One of my clients staff just posted the FT article regarding Slack.
It was used to support the argument that Slack ‘is better’ and they should stop trailing MS Teams (which is in pilot). Slight digress – it’s interesting to read some of the responses to the FT article. It takes me back 20 years when people were saying the same about email!). Anyway – back to the point.
If we look at the experience of other organisations who were early adopters of MS Teams (or Skype Teams as it was then) it’s not uncommon for those already on Slack to find it hard to adjust. Ideally, people already on Slack would be avoided as early pilot users as there are some ‘unconscious basis’ aspects, as there are with most pioneers of new technologies. For those interested in these type of technology developments it’s interesting to see early Slack users now moving to new ‘tools’ such as ‘Riot’ and ‘Mattermost’ (not that I’m suggesting it’s fashion rather than functionality that attracts many of the early pioneers)
As a standalone ‘chat based’ collaboration tool Slack has many advantages.
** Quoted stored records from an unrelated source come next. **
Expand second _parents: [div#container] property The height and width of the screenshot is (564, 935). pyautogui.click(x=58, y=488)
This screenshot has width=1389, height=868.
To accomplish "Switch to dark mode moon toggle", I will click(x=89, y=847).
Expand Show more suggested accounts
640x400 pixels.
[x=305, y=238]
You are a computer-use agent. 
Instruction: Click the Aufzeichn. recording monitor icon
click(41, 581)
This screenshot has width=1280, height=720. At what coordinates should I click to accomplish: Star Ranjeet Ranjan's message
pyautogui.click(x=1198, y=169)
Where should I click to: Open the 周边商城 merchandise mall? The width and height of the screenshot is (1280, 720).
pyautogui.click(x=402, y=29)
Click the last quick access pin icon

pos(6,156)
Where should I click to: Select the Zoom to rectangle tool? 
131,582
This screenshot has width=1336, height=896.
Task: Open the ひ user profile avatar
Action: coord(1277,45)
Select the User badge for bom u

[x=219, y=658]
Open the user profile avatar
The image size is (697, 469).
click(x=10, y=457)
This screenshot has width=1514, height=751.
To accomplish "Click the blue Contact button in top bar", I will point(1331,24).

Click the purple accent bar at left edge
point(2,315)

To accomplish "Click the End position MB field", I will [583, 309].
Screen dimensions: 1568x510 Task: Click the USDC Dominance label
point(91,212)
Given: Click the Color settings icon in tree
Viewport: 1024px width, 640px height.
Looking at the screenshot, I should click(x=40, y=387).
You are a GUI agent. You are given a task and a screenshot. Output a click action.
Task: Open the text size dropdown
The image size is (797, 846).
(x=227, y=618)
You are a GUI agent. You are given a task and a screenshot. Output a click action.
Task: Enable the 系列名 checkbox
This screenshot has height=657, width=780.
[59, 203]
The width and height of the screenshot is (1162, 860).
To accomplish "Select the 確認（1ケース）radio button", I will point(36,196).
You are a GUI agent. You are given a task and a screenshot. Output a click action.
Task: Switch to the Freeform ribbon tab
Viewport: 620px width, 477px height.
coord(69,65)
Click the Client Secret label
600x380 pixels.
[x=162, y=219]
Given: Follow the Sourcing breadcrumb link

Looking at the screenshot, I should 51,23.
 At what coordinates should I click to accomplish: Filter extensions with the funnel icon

It’s ‘momentum-friendly and the ability to link ‘third party tools’ and its open platform approach makes it appealing but the more you try to link in with ‘enterprise functionality’ the more you see its drawback.
So, I wouldn’t think of it as a matter of Teams v Slack but more a case of how you can begin to seamlessly collaborate using many capabilities. The more O365 capabilities that Shell introduce the better the experience of Teams will be and you begin to see far more advantages of using Teams over Slack.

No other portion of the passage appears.